[INPUT FOR THIS TASK — start]
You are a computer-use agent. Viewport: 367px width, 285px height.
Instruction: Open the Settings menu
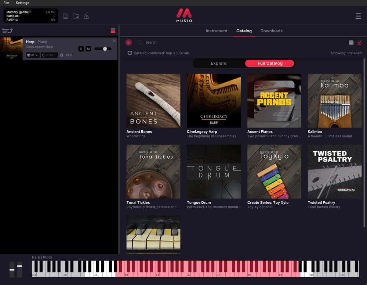(x=22, y=3)
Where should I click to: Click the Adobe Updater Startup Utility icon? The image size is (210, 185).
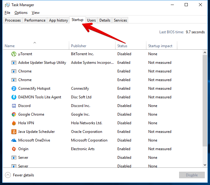(x=14, y=63)
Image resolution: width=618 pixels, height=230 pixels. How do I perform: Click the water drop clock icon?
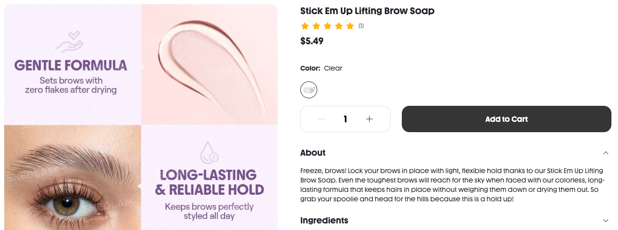209,152
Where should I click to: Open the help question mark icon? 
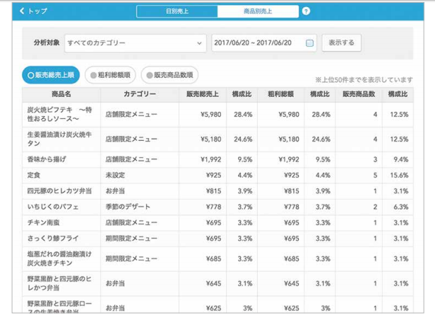pos(306,11)
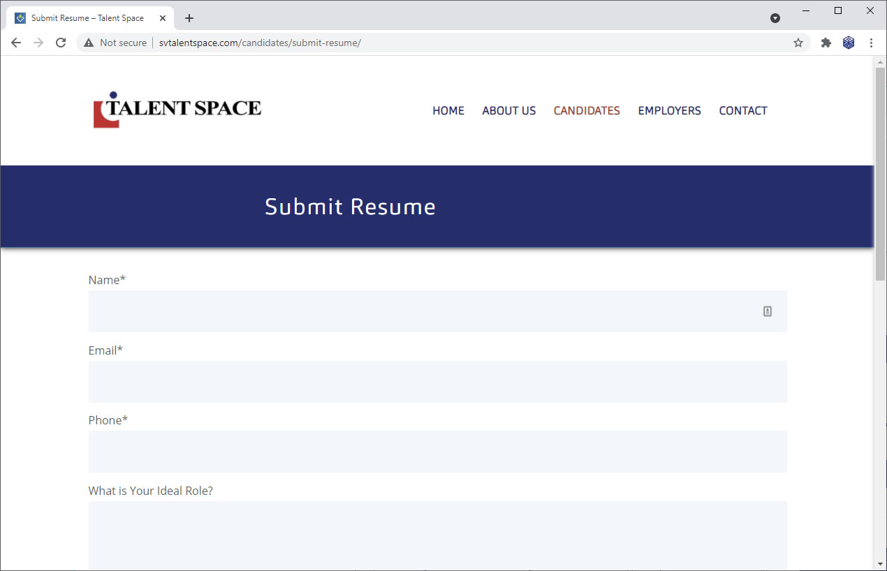
Task: Bookmark this page with star icon
Action: (798, 43)
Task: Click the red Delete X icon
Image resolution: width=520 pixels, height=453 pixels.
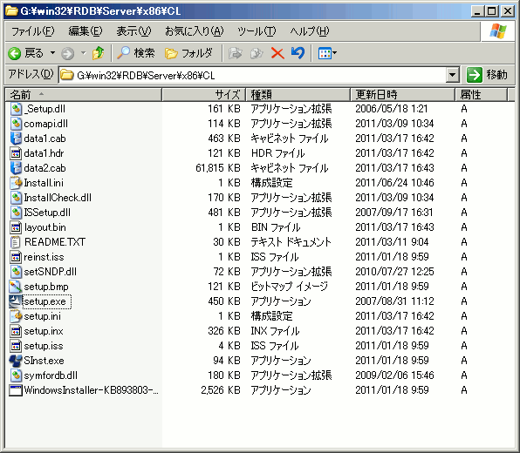Action: 277,53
[INPUT FOR THIS TASK — finish]
- _EXERCISE BRIEF_
Once you reach the line containing "Instruction: Open the Settings menu", print it and every line after it exactly, through the end of the entries, without any pictures.

- _YOUR RESPONSE_
Instruction: Open the Settings menu
(x=22, y=3)
Where should I click to: Click the Adobe Updater Startup Utility icon? The image size is (210, 185).
(x=14, y=63)
Image resolution: width=618 pixels, height=230 pixels. How do I perform: Click the water drop clock icon?
209,152
Where should I click to: Open the help question mark icon? 
pos(306,11)
Task: Bookmark this page with star icon
Action: (798, 43)
Task: Click the red Delete X icon
Image resolution: width=520 pixels, height=453 pixels.
Action: 277,53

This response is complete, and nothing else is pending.